Wow- just double checked my credit report, and I closed my Macy's account a couple of years ago. I'm kind of disapointed I can't call and cancel it for this. Honestly, though, Macy's won't lose much over this- some folks will cancel their cards, but they're inactive cards anyway. No loss to Macy's, but loooottttsss of publicity, and it's all good.

Seriously- does this piss you off? Stop using credit. Keep one card and pay the balance every month. Make sure you get some kind of reward for using it. Or better yet, use cash, you won't spend as much. If you don't like carrying cash, use debits.

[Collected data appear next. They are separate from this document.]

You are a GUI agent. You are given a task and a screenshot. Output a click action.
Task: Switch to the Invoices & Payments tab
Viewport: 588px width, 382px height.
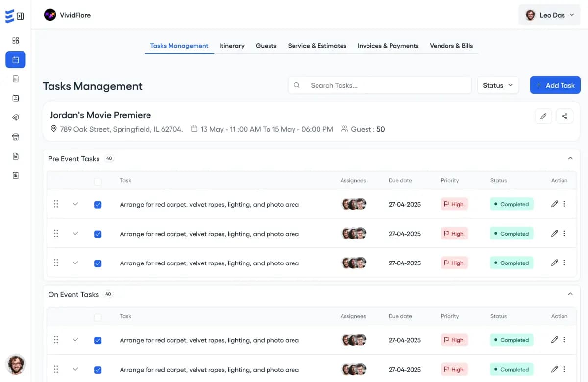(x=388, y=46)

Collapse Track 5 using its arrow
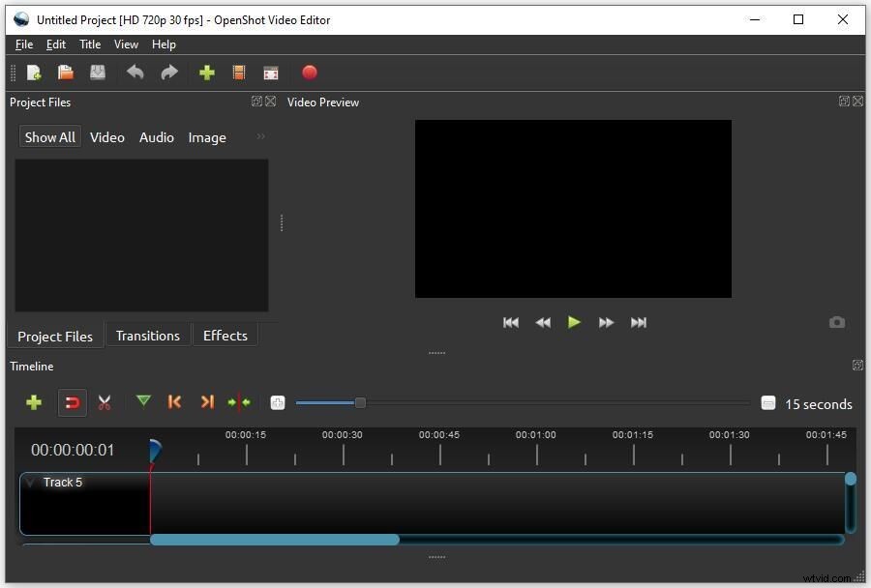[x=30, y=482]
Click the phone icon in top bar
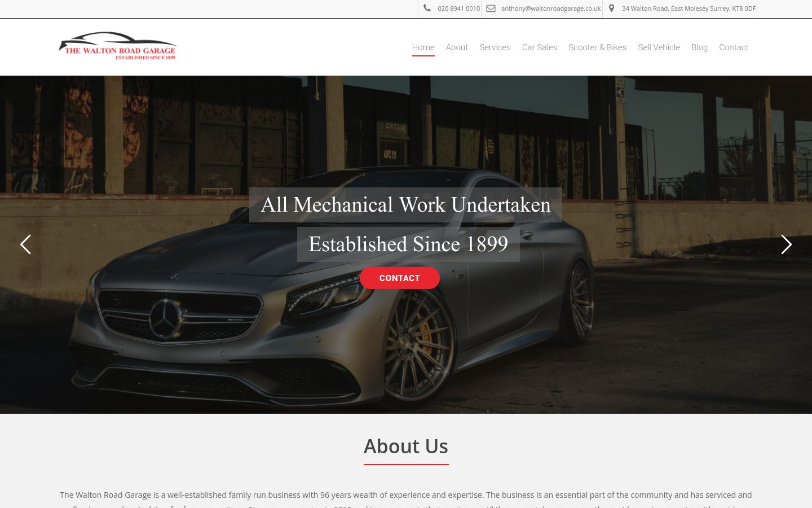This screenshot has width=812, height=508. click(427, 8)
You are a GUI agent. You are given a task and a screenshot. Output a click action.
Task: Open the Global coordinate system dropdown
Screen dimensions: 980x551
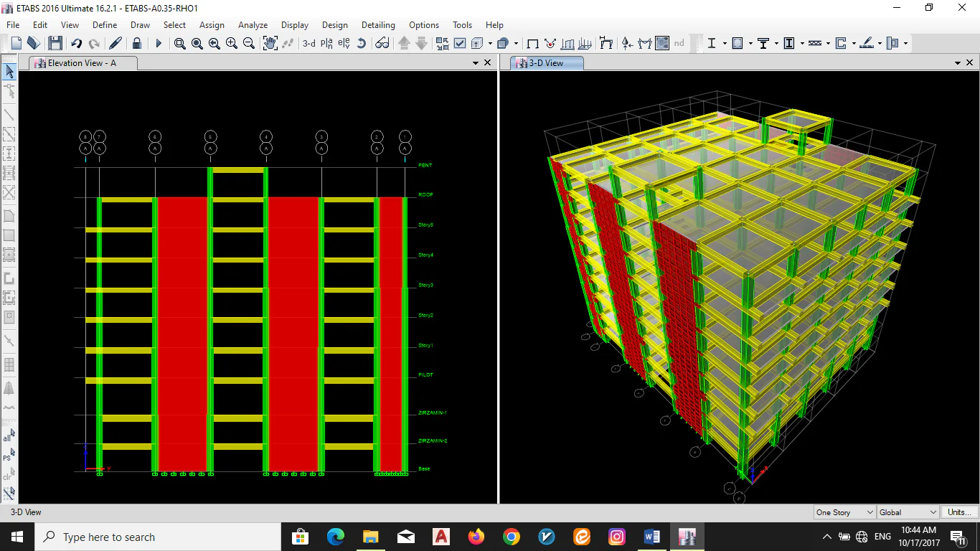pyautogui.click(x=908, y=512)
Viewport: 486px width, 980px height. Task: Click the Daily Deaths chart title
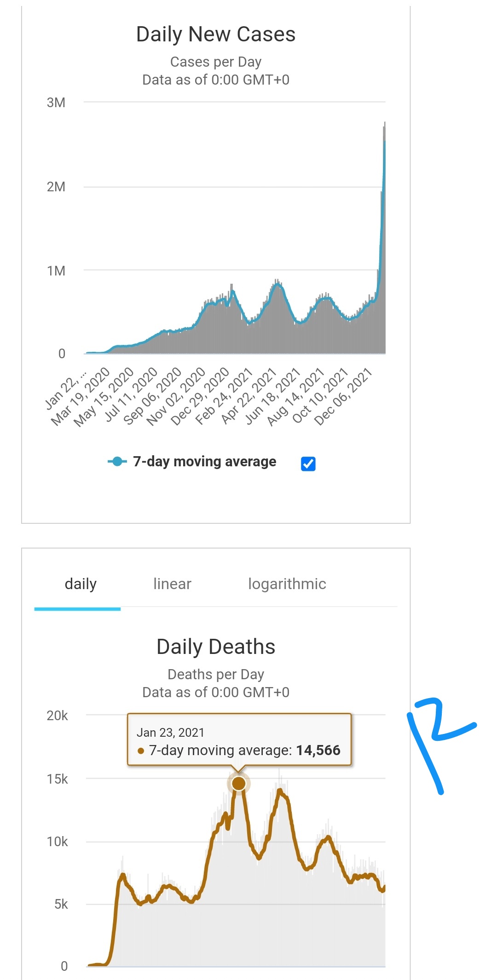[215, 647]
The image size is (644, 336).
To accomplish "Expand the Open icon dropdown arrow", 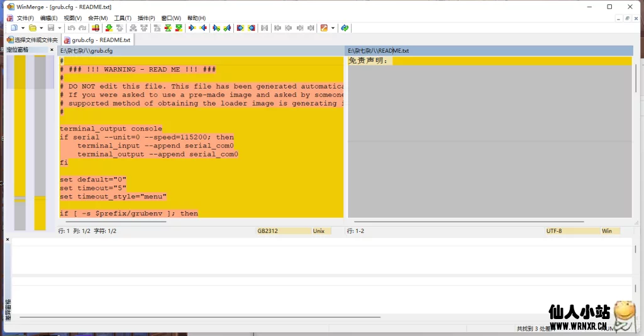I will pos(42,28).
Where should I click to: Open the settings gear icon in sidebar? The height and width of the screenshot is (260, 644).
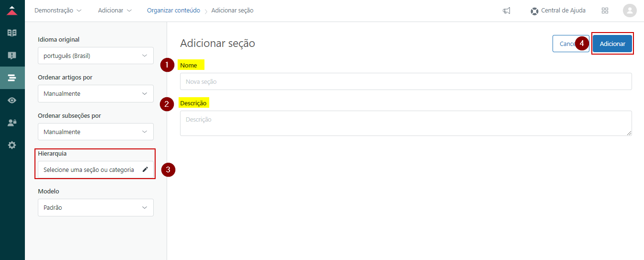tap(12, 145)
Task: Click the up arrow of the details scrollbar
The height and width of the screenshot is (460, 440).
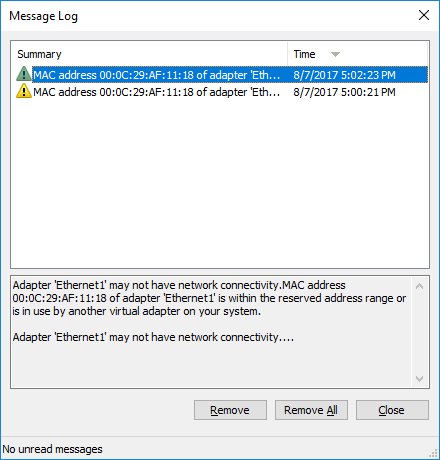Action: [420, 286]
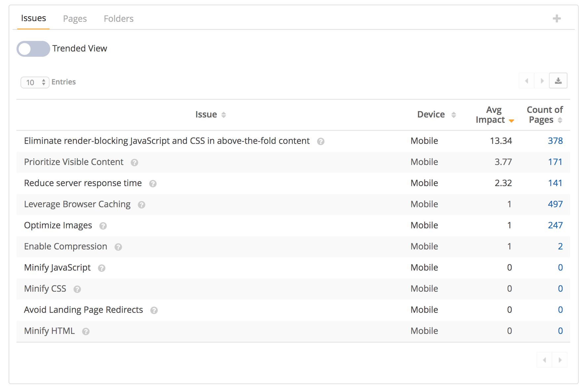Sort by Count of Pages column
This screenshot has width=584, height=392.
click(545, 115)
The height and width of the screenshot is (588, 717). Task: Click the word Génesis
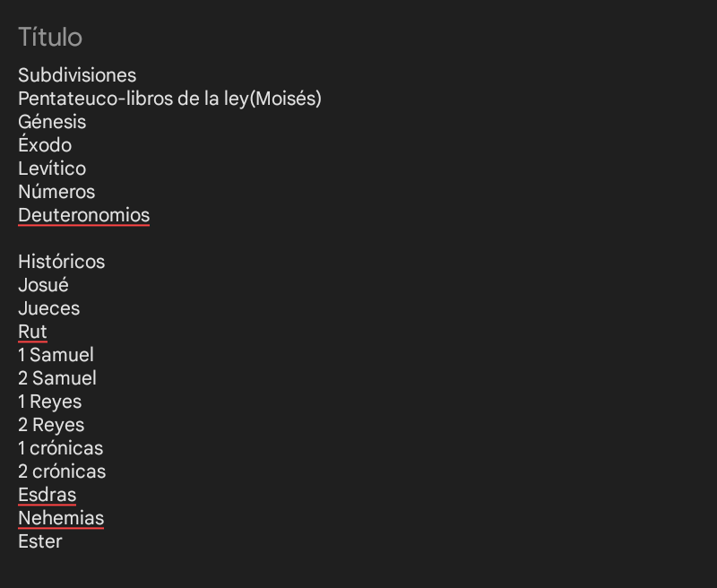tap(52, 122)
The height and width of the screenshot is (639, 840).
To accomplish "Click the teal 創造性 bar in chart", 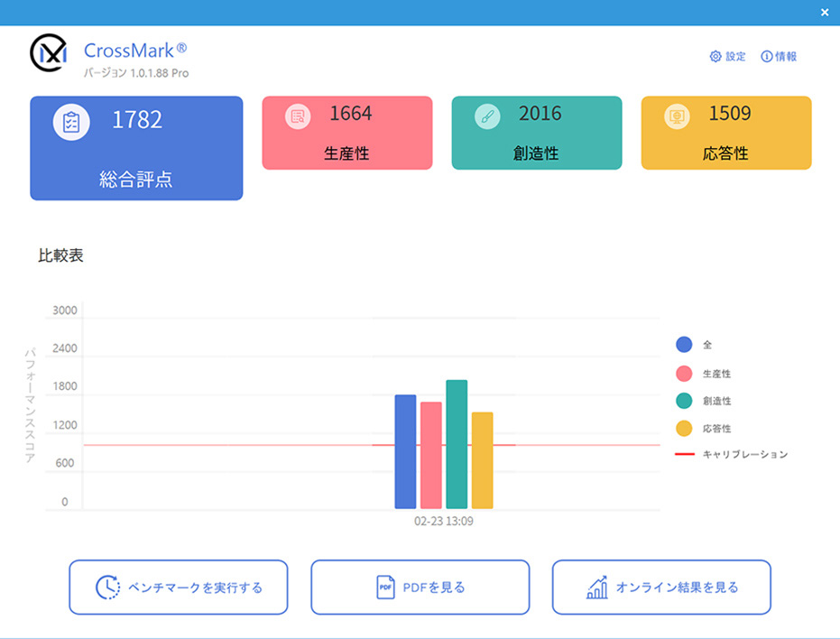I will click(x=457, y=444).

And hello?...Keep track of your own due date.

Posted by: Allison at August 20, 2007 1:31 PM

Because I get airline miles for every dollar I spend, I pay for everything humanly possible with a credit card -- even phone and cell phone bills -- but also I do this amazing thing: I recognize that, at the end of the month, a bill will come, which I need to pay in full. (The way I see it, except in cases of dire emergency, paying interest is for chumps.)

Essentially, while it is a credit card I'm using, I consider it a debit card, and act accordingly.

Posted by: Amy Alkon at August 20, 2007 2:13 PM

Actually, you may not want to use a debit card - there isn't much consumer protection with them, and if you have a fraud problem, it's quite difficult to get your money back:

Posted by: DataMinion at August 21, 2007 6:15 PM

Never had a Macy's card, but this is the kind of thing that pisses me off big time. I would cancel in a split second if I had one of these cards.

On a related note something to watch out for is the Capital One cards. They refuse to report your credit limit. This messes up your credit report. Your balance is used by the credit reporting agency in leiu of the card limit. If you have any balance at all, this causes the appearance that your card is maxed out.